So, you’ve been borrowing your friend’s skateboard for quite some time for cruising down the street and learning some basic tricks. But now that you’ve built up the confidence to become actively involved in this hobby, or for some people way of life, you are considering to buy your very first skateboard. And like all newbies, your head is probably full of question marks. Since we believe that skateboarding should be fun and not stressful, we give you some simple tips to make the process of purchasing a skateboard easier. Now, get on board!
Don’t Buy Just Anywhere!
To buy a board and any other additional gear, your first stop should be a genuine skate shop. Steer away from sport equipment shops, malls and toy stores that sell cheap knock-off versions of the real thing. If you do not have the time to visit a physical shop, at a notable skateboard online store you can find not only boards, but every other piece of skating paraphernalia such as protective gear and clothes.
Just try not to get swayed by cheap deals of obscure skateboard brands found on Ebay and similar sites, because no-one guarantees the quality of the boards. A good tip is to find a skateboard online store that features brands such as Trinity, Arbor, Ark, Vision and Globe, which are all world famous brands hailed for their quality build and supreme mechanics. Luckily, many Australian skateboard shops have an acitve online presence and are happy to ship across the country.

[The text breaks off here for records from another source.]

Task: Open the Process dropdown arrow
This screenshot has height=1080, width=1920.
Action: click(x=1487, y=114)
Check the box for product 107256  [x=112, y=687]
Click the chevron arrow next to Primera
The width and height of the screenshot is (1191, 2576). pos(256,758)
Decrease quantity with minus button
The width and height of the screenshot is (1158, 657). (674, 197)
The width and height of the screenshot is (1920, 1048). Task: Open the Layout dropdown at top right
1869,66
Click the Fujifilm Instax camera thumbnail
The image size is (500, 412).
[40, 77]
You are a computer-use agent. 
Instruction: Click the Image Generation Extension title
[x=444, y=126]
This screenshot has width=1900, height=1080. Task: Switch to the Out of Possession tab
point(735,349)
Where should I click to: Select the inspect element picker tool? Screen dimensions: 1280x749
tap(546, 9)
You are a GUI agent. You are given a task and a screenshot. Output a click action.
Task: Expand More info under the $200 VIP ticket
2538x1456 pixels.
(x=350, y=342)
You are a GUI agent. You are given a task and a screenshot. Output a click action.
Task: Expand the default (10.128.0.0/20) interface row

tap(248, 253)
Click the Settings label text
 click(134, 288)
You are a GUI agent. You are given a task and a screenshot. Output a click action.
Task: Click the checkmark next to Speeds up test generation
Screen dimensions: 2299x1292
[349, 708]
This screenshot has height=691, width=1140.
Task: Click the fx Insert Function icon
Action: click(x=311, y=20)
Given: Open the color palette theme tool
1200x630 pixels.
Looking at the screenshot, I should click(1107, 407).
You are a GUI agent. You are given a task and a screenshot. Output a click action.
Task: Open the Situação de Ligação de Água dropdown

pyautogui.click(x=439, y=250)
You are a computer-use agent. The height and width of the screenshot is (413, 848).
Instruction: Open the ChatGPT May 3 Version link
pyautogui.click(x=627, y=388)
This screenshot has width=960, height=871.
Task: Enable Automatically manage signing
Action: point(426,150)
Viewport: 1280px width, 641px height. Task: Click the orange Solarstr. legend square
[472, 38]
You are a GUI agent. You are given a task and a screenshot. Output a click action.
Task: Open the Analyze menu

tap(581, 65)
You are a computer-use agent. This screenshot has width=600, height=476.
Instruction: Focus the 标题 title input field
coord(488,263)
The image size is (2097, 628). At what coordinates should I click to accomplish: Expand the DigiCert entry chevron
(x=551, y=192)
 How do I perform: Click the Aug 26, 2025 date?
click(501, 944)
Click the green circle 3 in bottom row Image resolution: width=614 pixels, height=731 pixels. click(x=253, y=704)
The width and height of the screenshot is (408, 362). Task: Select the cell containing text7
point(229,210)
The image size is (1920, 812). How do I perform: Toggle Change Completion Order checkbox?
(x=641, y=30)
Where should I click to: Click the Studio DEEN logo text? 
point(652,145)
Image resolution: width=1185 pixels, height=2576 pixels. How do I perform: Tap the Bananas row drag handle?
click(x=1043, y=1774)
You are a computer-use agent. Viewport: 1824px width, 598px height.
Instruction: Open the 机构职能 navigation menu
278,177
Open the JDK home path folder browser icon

Start With a Simpler Skateboard!
After you’ve made sure that the store you’ve picked is renowned among the skateboarding community, you can freely browse for your very first skateboard. At first, your best bet is to buy a simple skateboard with which you can practice and figure out your personal preferences over time. Since, the first board is the one that takes the most beating, durability is not what you need to look for. What a beginner skateboard should offer however, is stability. Concerning stability, cruisers or longboards both have the build to balance out your movements and reduce the number of falls.
Since at first you won’t know what you like in a board, choosing a completely assembled one is a good start. Complete skateboards consist out of a gripped deck, bearings, trucks, wheels and all the essential hardware. Depending on the material and quality of the individual components, these skateboards cost anywhere from 70$ to over 180$, with some larger longboards costing as much as 300$.
Once you get comfortable enough and try some technical moves, as opposed to simply riding down the street, you will notice that you’d prefer a higher or lower board, or a longer or shorter one. When you’ve arrived at that intermediate level, you can experiment with different wheels and bearings and see how they impact your style. However, now it’s important not to be overconfident and choose a simpler model. And do not forget to get some protection gear in the form of a helmet, knee and elbow pads and wrist guards. It’s better to be safe than sorry!